He had close-cropped black hair, warm brown skin and his Native American dad’s broad face and long cheekbones.

He’d dressed in a hurry—his T-shirt was shoved haphazardly into the waistband of his jeans, and he hadn’t buckled his short black moto boots.

“Bad news,” he said, his mouth a hard line.

Adric’s heart sank. He really didn’t need any more bad news right now. He gestured for the jaguar shifter to go into the living room. Neither of them sat down.

Jace got right to the point. “Langdon wants to meet with you.”

Adric stiffened. Jace had said the night fae prince’s name. Clearly, they’d draw his attention.

Hell. This had to be about Tyrus.

“The prince contacted you himself?”

Jace’s face sharpened, his cat’s fury simmering green in his eyes.

“He sent a fucking night fae envoy to our house in Grace Harbor.” Jace’s mate Evie had kept her house in Grace Harbor, a small city on the Chesapeake Bay, even though she and her teenage brother Kyler lived in Jace’s Baltimore den much of the time.

“They're all right?”

Evie was a pretty blond human with a touch of fae, and her brother Kyler, although full human, was smart, scrappy, and—although he’d hate to hear it—loveable.

Even though Evie wasn’t an earth fada, Adric would've tolerated her for Jace’s sake, but the two siblings had earned a special place in his heart when they’d saved Jace from Tyrus’s assassins.

“Yeah.” His friend growled. “But it scared the shit out of her. The prick wants me to know I’m vulnerable, that he knows where my mate and her brother live.”

A cold anger rolled through Adric. “The hell he does.” Evie was innocent in all this, and Kyler was a cub—not even out of high school yet.

“His envoy knocked on our front door—at midnight. I scented that he was a night fae, of course, so I told Evie not to open the door. Meanwhile, I changed to my jag and slipped around the house for a better look. Thank the gods her dad gave her that protection charm. At least the bastard didn’t pick up that she’s a mixed-blood. ”

Adric nodded.

“But he upset everyone. Even Mrs. Linney. You know how she has her nose in everyone’s business.” Jace paced across the living room, agitated.

“Hell. I’m sorry.” Mrs. Linney was Evie’s elderly, chain-smoking, neon-clothes-wearing neighbor. The woman never seemed to sleep—she was better than a watchdog.

“Mrs. Linney came out on her stoop and cussed the envoy out. Called him an ass for waking up the whole neighborhood at midnight.”

Adric couldn’t help grinning. “The woman has balls.”

Jace snorted. “I swear, she’s going to give me gray hairs.
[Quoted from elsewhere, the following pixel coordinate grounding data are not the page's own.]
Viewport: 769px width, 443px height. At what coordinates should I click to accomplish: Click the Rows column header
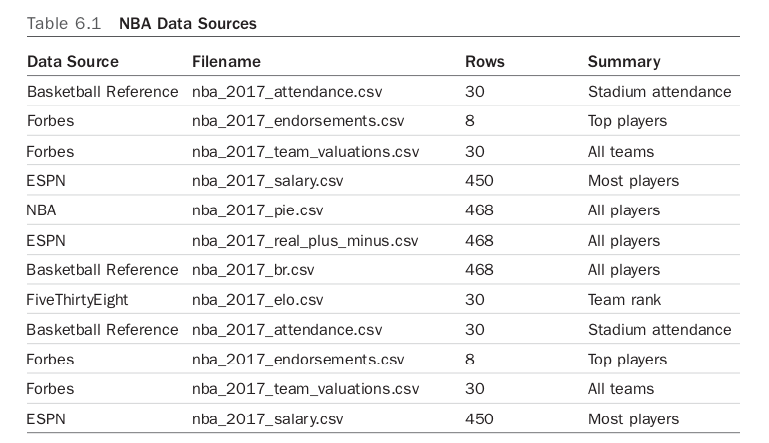[x=485, y=62]
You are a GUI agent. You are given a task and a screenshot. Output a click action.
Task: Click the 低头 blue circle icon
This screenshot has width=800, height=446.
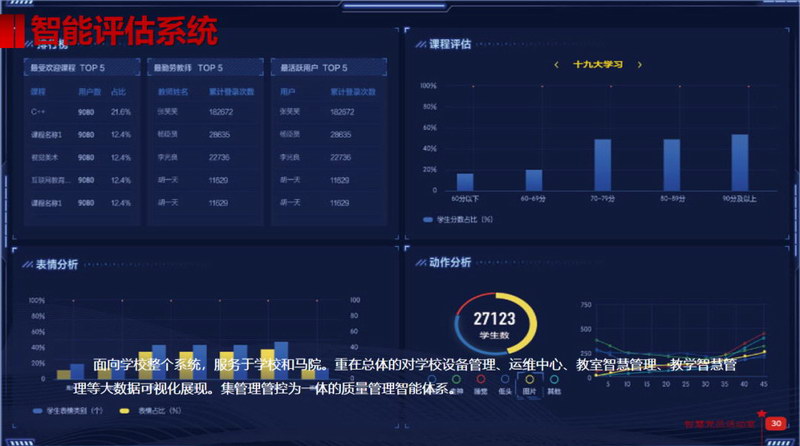506,381
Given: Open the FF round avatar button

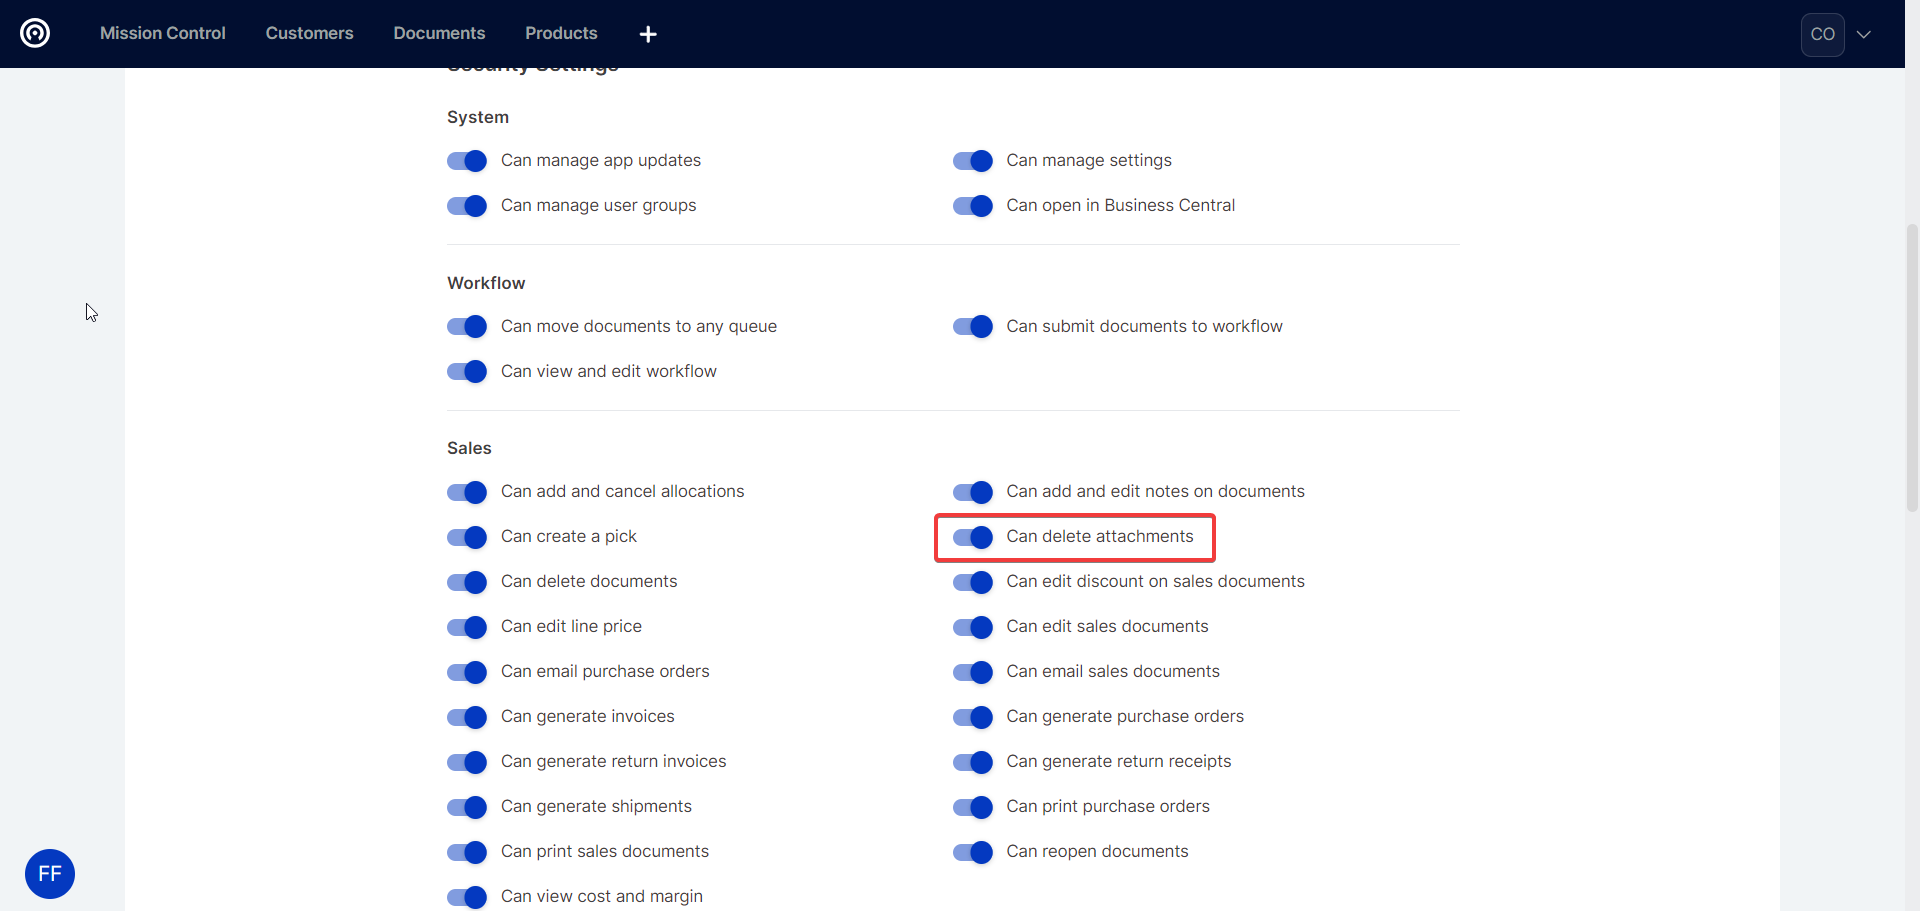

I don’t know what he’d have done to her if I hadn’t been there. But as soon as she saw my cat, she went back inside.”

“This is why you need to move Evie and Kyler to Baltimore. The three of you are too isolated up there.”

“You think I don’t know that? But I promised Kyler he could finish high school in Grace Harbor.”

Adric scowled, but gave a curt nod. A promise was a promise.

“Anyway, the night fae announced he was the prince’s envoy, tossed me the message and disappeared back into whatever slimy hole he crawled out of. Here.” Jace handed over an unsealed black envelope. “Read it for yourself.”

Adric removed a sheet of paper the same coal black as the envelope. On it was a message inscribed in silver ink.

Prince Langdon requests the pleasure of a meeting with Lord Adric at his earliest convenience. The envoy will return for your response at midnight.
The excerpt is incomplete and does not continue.